Email and Folder watches are configured per server/node so that load can be manually balanced, should a node fail, then the watches that were configured for it will need to be manually moved.
File Replication
PaperTrail has a builtin file replication engine that supports both master-master and master-slave it is configued by specifying:
file.replication.upstream=http://slave:8080
In the background this configures 2 File/Blob stores:
- A sync local filesystem store (only a single sync store is supported and is considered the primary)
- An async persistent sencondary store
Async stores fully support intermittent WAN connections and will retry all operations. All operations are queued under the
{store name}.write
and{store name}.delete
message queues
Their are 2 alternatives to full replication of files:
- configure the slave or secondary members to read/write files from the master using a HTTP store as the primary sync store. It is recommended to enable WORM (Write once read many) on secondary nodes
- Use an object storage platform like Amazon S3 and have all members use it as the primary
PaperTrail needs low latency access to the primary sync file store so if you are using Amazon S3 ensure that PaperTrail is hosted in the same AWS region as the S3 bucket.
Index Replication
Specifing a slave server for index.upstream
will only work for 2 node clusters, for 2+ nodes switch to messaging based replication using:
index.upstream=topic
It is recommended in both scenarios to setup a scheduled index_repair
task.
Replication
To convert a standalone installation to a replicated installation, follow these steps:
- Stop PaperTrail and create a database backup.

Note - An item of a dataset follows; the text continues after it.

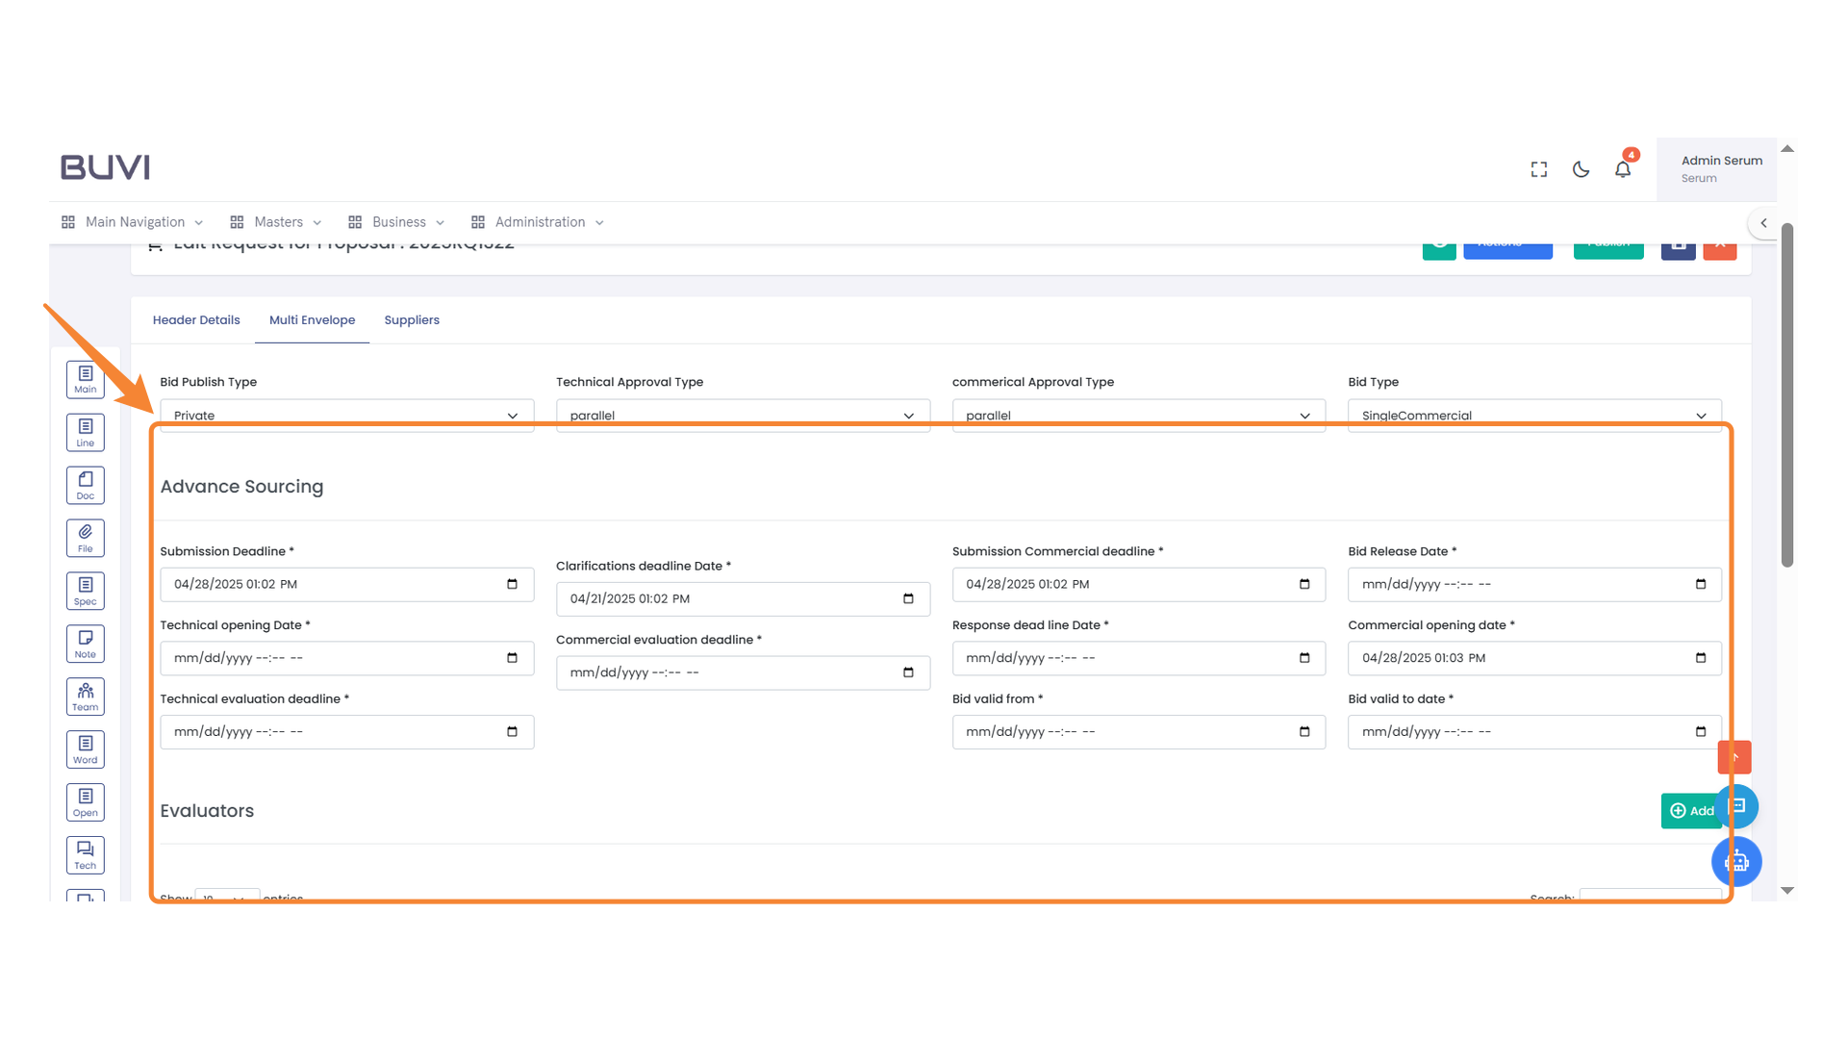Open the blue chatbot robot icon
This screenshot has width=1847, height=1039.
point(1736,861)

- Configure the following properties in papertrail.properties on the master
index.upstream=http://slave:8080
replication.upstream=http://slave:8080
file.replication.upstream=http://slave:8080
replication.master=true
replication.increment=2
replication.offset=1
db.identity.override=true # for sql server replication only (maybe?)
- Configure these properties on the slave:
index.upstream=http://master:8080
replication.upstream=http://master:8080
file.replication.upstream=http://master:8080
replication.master=false
replication.increment=2
replication.offset=2
db.identity.override=true # for sql server replication only (maybe?)
- Start up the master
- Wait a few minutes and start up the slave
When setup, the Messages table (Services > Messages) will show:
store.write.replication
relates to the document on disk replication (master and slave maintain diferent numbers based on where the document was imported).
IndexReplicator.replicate
relates to the index replication (master and slave maintain diferent numbers based on where the index was updated).
Note: Should the Master fail, the Slave needs to be reconfigured with replication.master=true
to allow it to run as the Master Node and execute the background jobs as described above. The index.upstream
, replication.upstream
, file.replication.upstream
should be hashed out. replication.increment
and replication.offset
should be left in place.
Once the Master server is back online, then the Slave DB and Repository will need to be replicated back to the Master server (with PaperTrail offline on both to get them both in the same static state). Then the replication properties can be added back with only one replication.master
set to true.
Vice-versa should the Slave fail.
Clustering
Note: Clustering requires a low latency (<1ms), reliable (preferably dual path redundant network) network connection to function correctly. Replication can be used in WAN environments.
- Ensure that port
5701
is open for inbound traffic from all cluster members to all cluster members. See Hazelcast Ports - Add these properties to the papertrail.properties
index.upstream=http://slave:8080 cluster.enable=true file.replication.upstream=http://slave:8080
- Restart PaperTrail.
Shared DB vs Replication DB
Cold Standby
Indexes are not replicated and PaperTrail is only started in file store replication receive mode. Failover requires re-configuration of PaperTrail for full operation + rebuilding indexes.
Warm Standby
Everything is replicated in near realtime, and PaperTrail is started in read only mode. Failover requires restarting PaperTrail in read/write mode.